Businesses aren’t always responsible for injuries that occur on their property. If someone comes to the grocery store drunk or under the influence of drugs and precedes to fall flat on their face, they will probably have a hard time making a claim against the business for their injuries. The same is true of someone who gets hurt while racing around on a shopping cart in a parking lot.
Still, there are many circumstances that lead to liability for a business. How do you determine if you can bring a claim against the business for your injuries?
Can you show that negligence was a factor in your slip-and-fall?
People can get hurt because of their own mistakes or unpredictable occurrences. Businesses have premises liability insurance that can help protect them and their visitors for injuries that occur at the company’s facilities.
However, if you want to make a slip-and-fall claim against a business, you will typically have to demonstrate that there is some degree of negligence on its part that led to your injury.
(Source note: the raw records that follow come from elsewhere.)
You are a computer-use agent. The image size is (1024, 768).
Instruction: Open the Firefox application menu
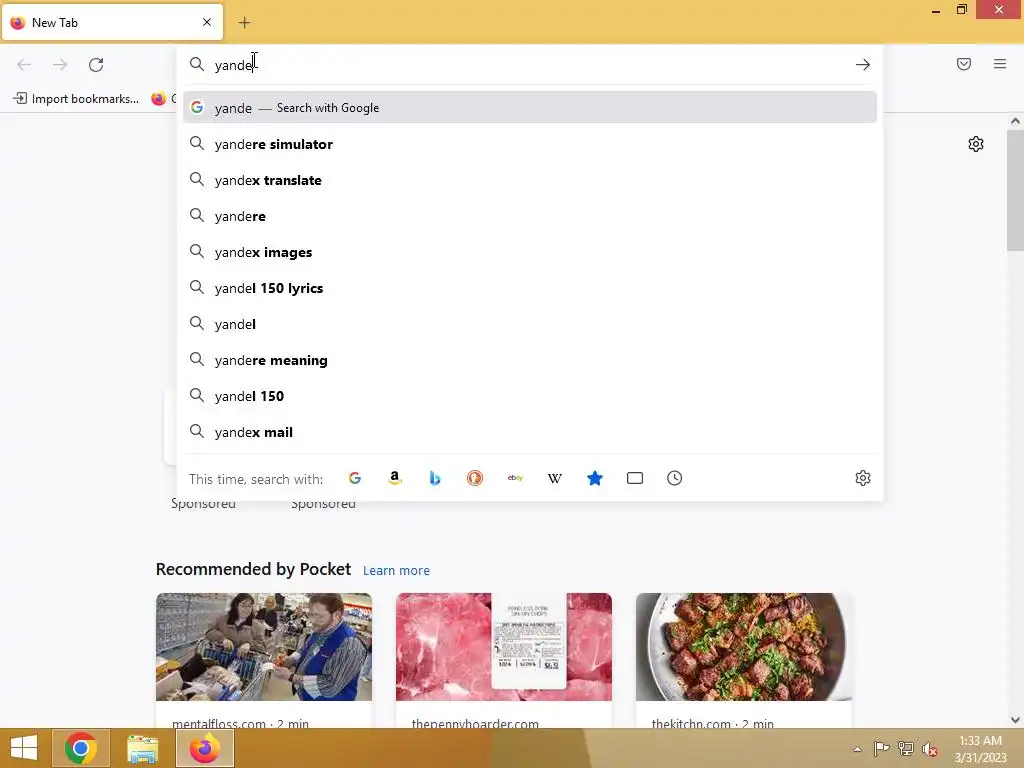click(1000, 64)
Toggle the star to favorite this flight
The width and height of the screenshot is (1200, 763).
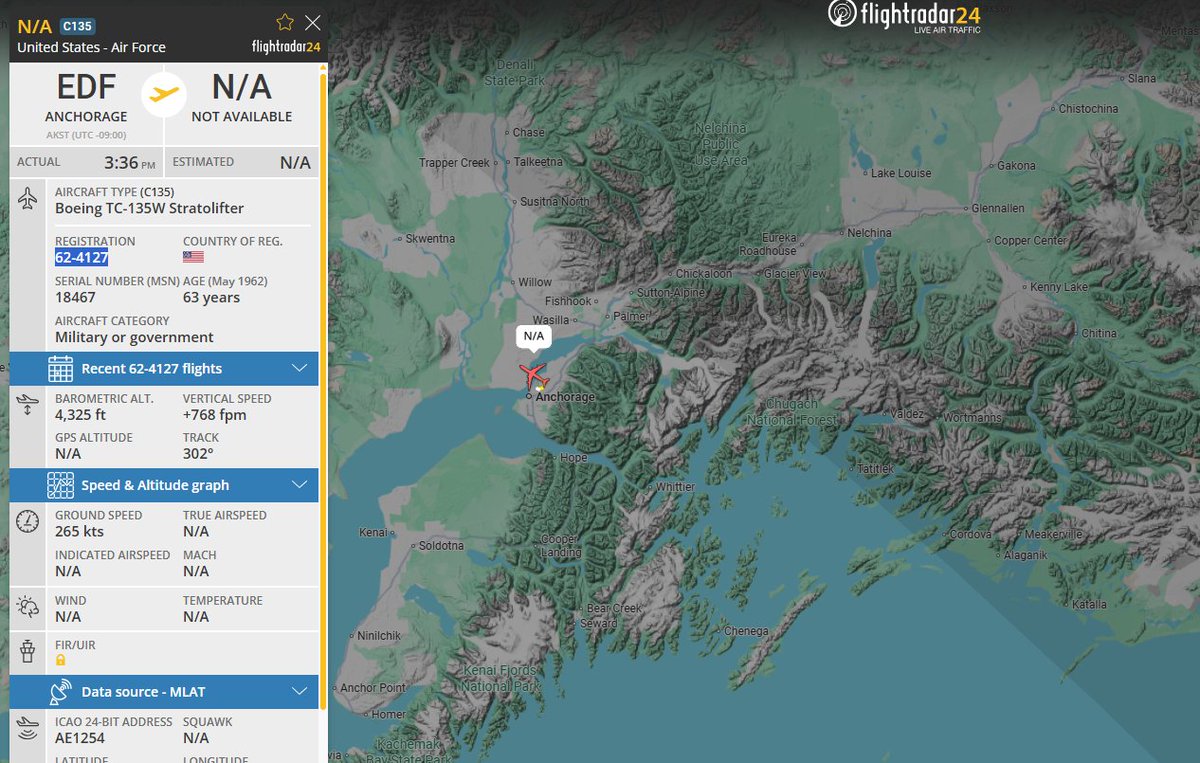tap(284, 21)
Negligence typically means failing to do what a reasonable person would in that specific situation.
Not mopping up a puddle caused by a leak in the ceiling or not leaving a sign out to warn customers about the wet, recently mopped floor might constitute negligence. So might a failure to properly clean or maintain the facilities.
You also need to have verifiable losses to bring a slip-and-fall claim
Negligence isn’t the only requirement for a successful claim against a business. You also must have suffered either an injury or expensive property damage during the incident. You might have broken your phone, which could cost more than $1,000. You could have broken your arm, which will cost you thousands of dollars in medical expenses and even more in lost wages.
If you believe that that you suffered provable losses after a slip-and-fall, you may have grounds for an insurance claim or even a civil lawsuit against the business.